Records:
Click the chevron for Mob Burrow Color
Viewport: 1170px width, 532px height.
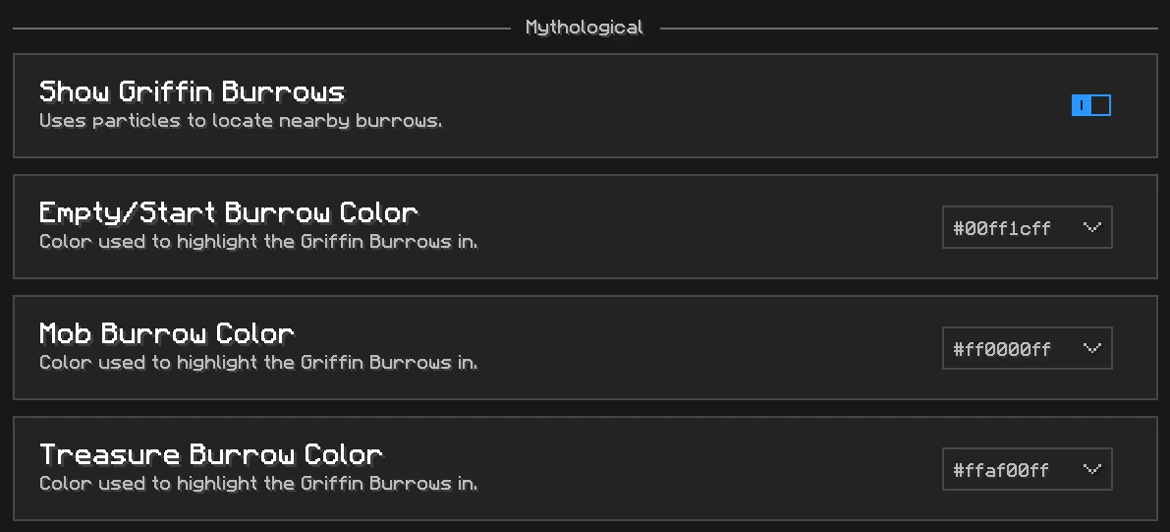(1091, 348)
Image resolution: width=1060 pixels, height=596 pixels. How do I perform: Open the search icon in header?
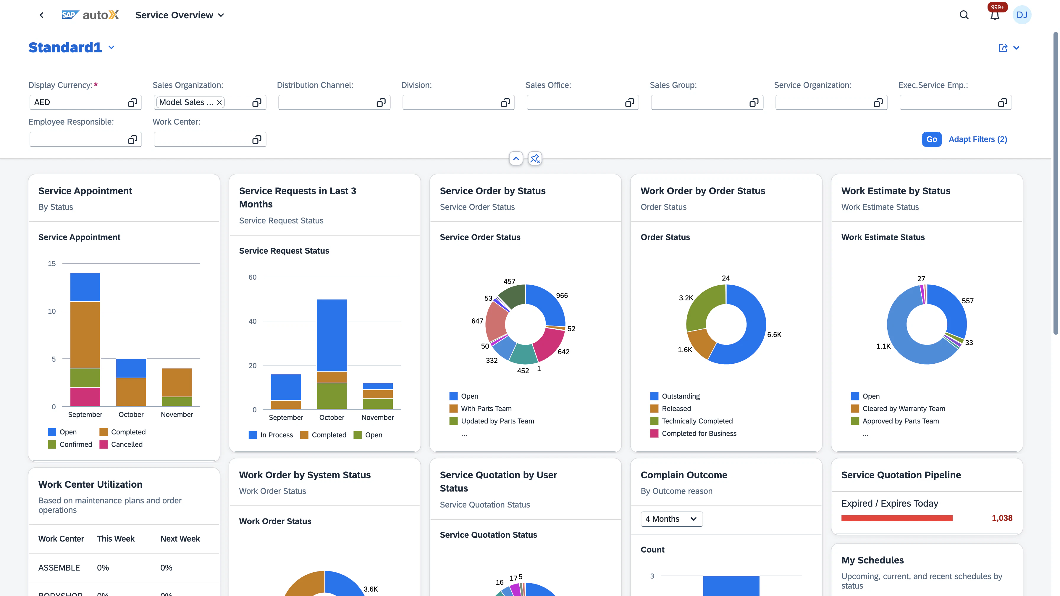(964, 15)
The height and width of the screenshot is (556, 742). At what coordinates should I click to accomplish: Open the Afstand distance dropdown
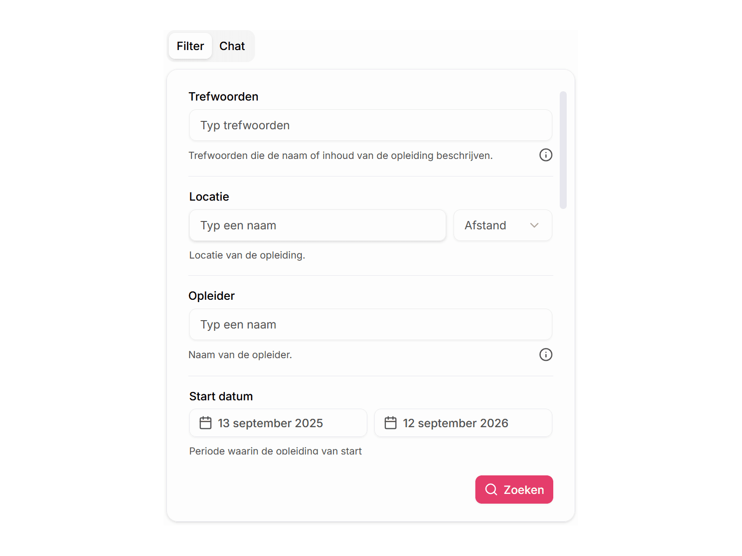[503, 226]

* * *

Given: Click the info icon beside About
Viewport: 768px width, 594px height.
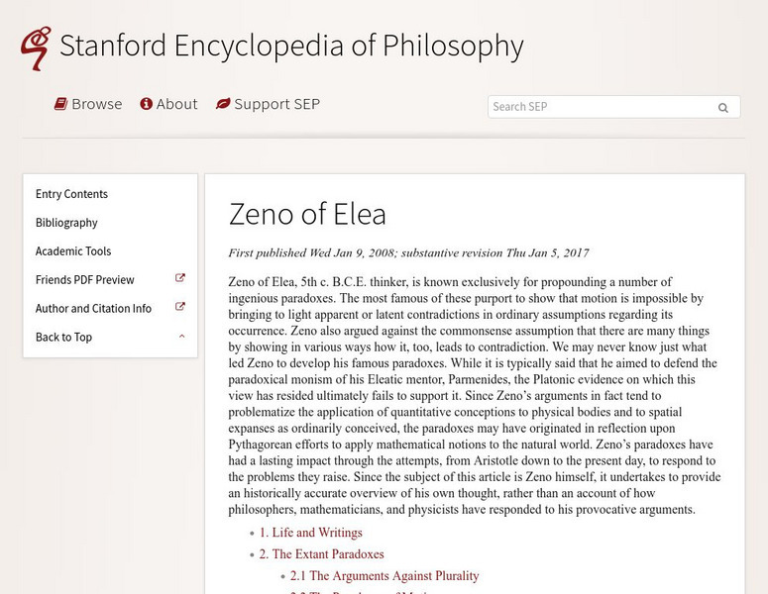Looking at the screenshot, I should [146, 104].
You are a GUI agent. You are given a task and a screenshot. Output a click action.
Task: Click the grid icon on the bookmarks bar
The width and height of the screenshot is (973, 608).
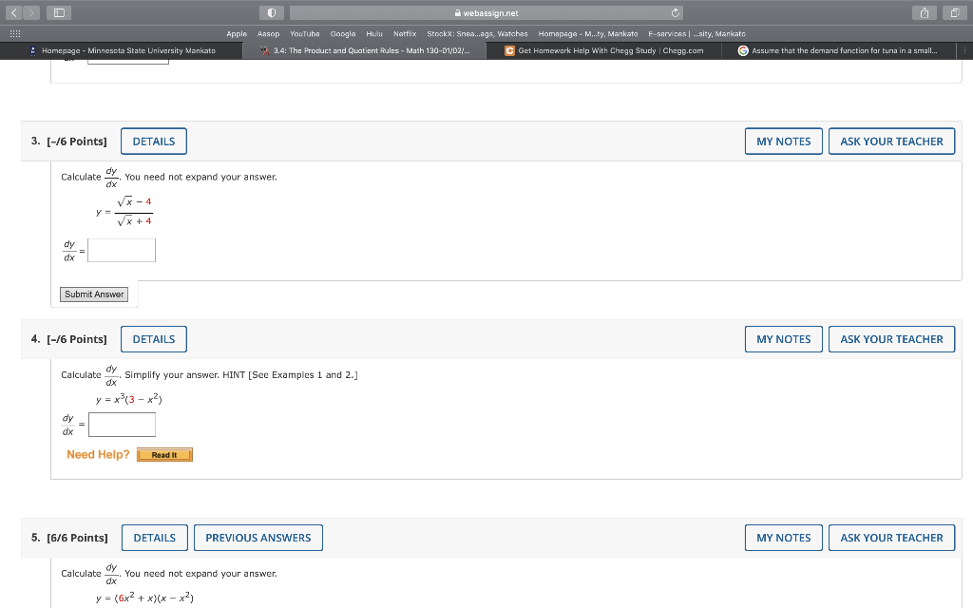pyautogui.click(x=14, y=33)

Written instruction → Show every line of the records that contains the string "width", treating uppercase and lowercase letters as distinct.

Reply →
Viewport: 1170px width, 532px height.
Image resolution: width=1060 pixels, height=596 pixels. How do I perform: Open the search icon in header?
The height and width of the screenshot is (556, 742). At what coordinates should I click to accomplish: Open the Afstand distance dropdown
Viewport: 768px width, 594px height.
The width and height of the screenshot is (973, 608).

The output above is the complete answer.